The other night, while I was discussing what to pack for the Peace Corps with my mother, I expressed that I really wished I could bring my Calculus textbook because it would be an amazing resource while I'm there. However, the thing weighs near eight pounds and would take up a lot of my allotted weight. We had just also been discussing making copies of my paperwork, and she lightly suggested that I photocopy the textbook.
Like that, Project Digital Textbook was born. I was able to locate an industrial automatic scanner that will allow me to scan the pages quickly, provided I cut them off of the book binding first. The scanner will then save them as a pdf file and email them to me, thus converting eight pounds of paper and text into a (relatively) small digital version.
The legality of Project Digital Textbook is somewhat...gray. Under new federal laws, copying copyrighted media to a digital format (weather it came from an physical format or a digital one) is considered theft, piracy, illegal, and a bunch of other bad things. However, under fair use clauses, I believe I am allowed to 'back up' copyrighted material that I purchased, so long as I do so without distributing it to others or making a profit off of it.
This only slightly concerns me considering I will be serving in the Peace Corps, an extension of the US Federal Government, who ultimately enforces copyright law. Make no mistake, I plan to only use these files for the best of intentions. I'm not aiming to sell them or distribute them. I am merely using them in place of physical copies to ensure I give a quality education to the students of Rwanda.
While Project Digital Textbook is on hold due to the fact that Test Subject #1, my Calculus book, is in Duluth and I'm in the Twin Cities, I have been advancing the scope of the project ion the meantime. I spoke with the Tutoring Center I volunteered at during college and inquired if they had textbooks they wanted to get rid of. They told me that they have boxes of them every year that they give away to students for free because they are too old. They said I could swing by any time and claim any textbooks I thought would help me, especially if I am going to put them to as good a use as teaching in developing areas.
I sent out my passport documents today. I'm slightly more concerned about this because that gives me less than five weeks to have them be processed and approved.

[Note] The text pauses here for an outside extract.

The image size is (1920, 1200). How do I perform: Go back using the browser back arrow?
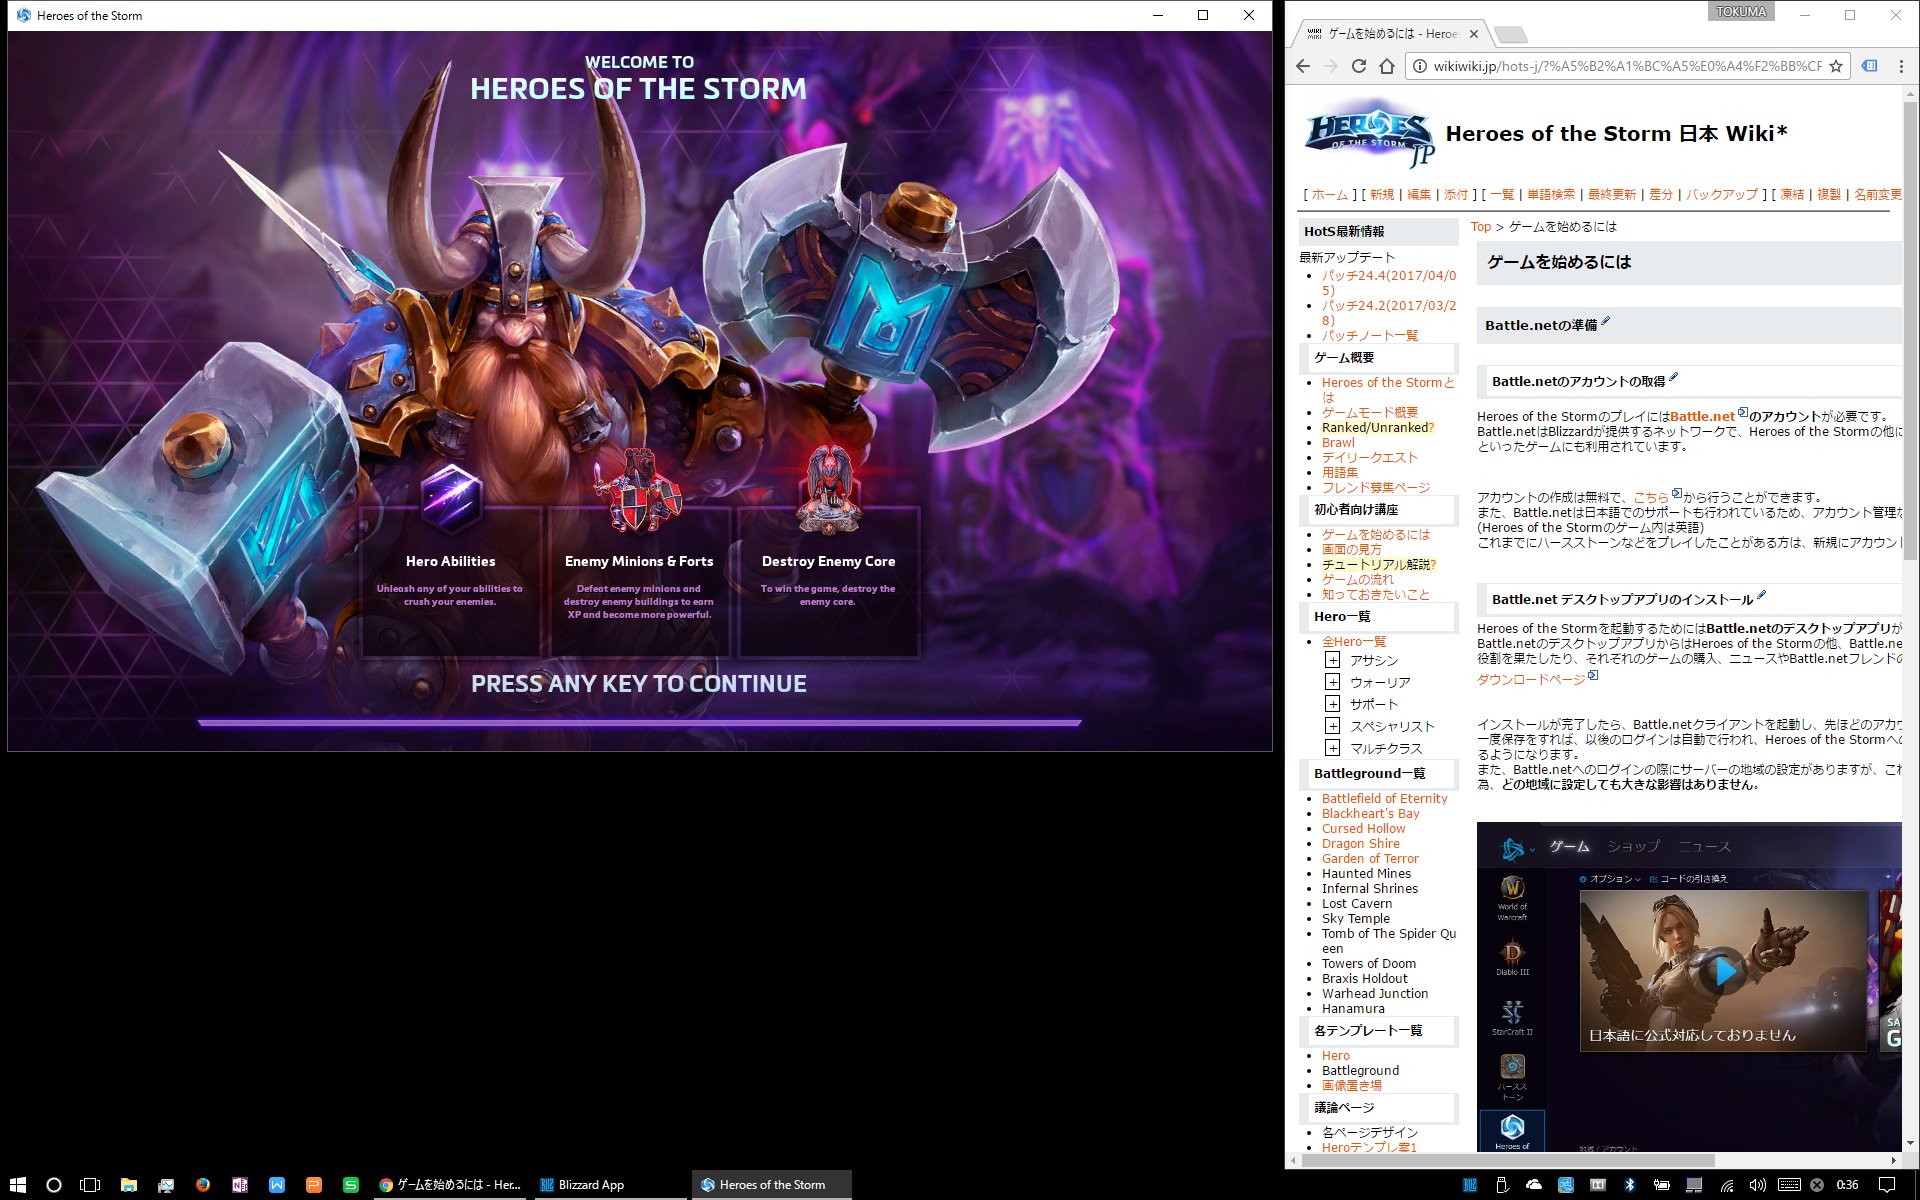(1302, 66)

But I supposes that's what happens when I receive a six week notice that my life will change forever. That's not a complaint, just a remark. The Peace Corps, an especially the Placement Office, does wonderful work and i very much appreciate all they have done for me.
Tomorrow marks the one month mark before I leave. I find it rather hard to believe that it was near a year ago that I started applying for this opportunity. All the hard work, the waiting, the paperwork, the waiting, the drawn blood (and passing out), ans the waiting are now paying off. of course, now I need to wait some more.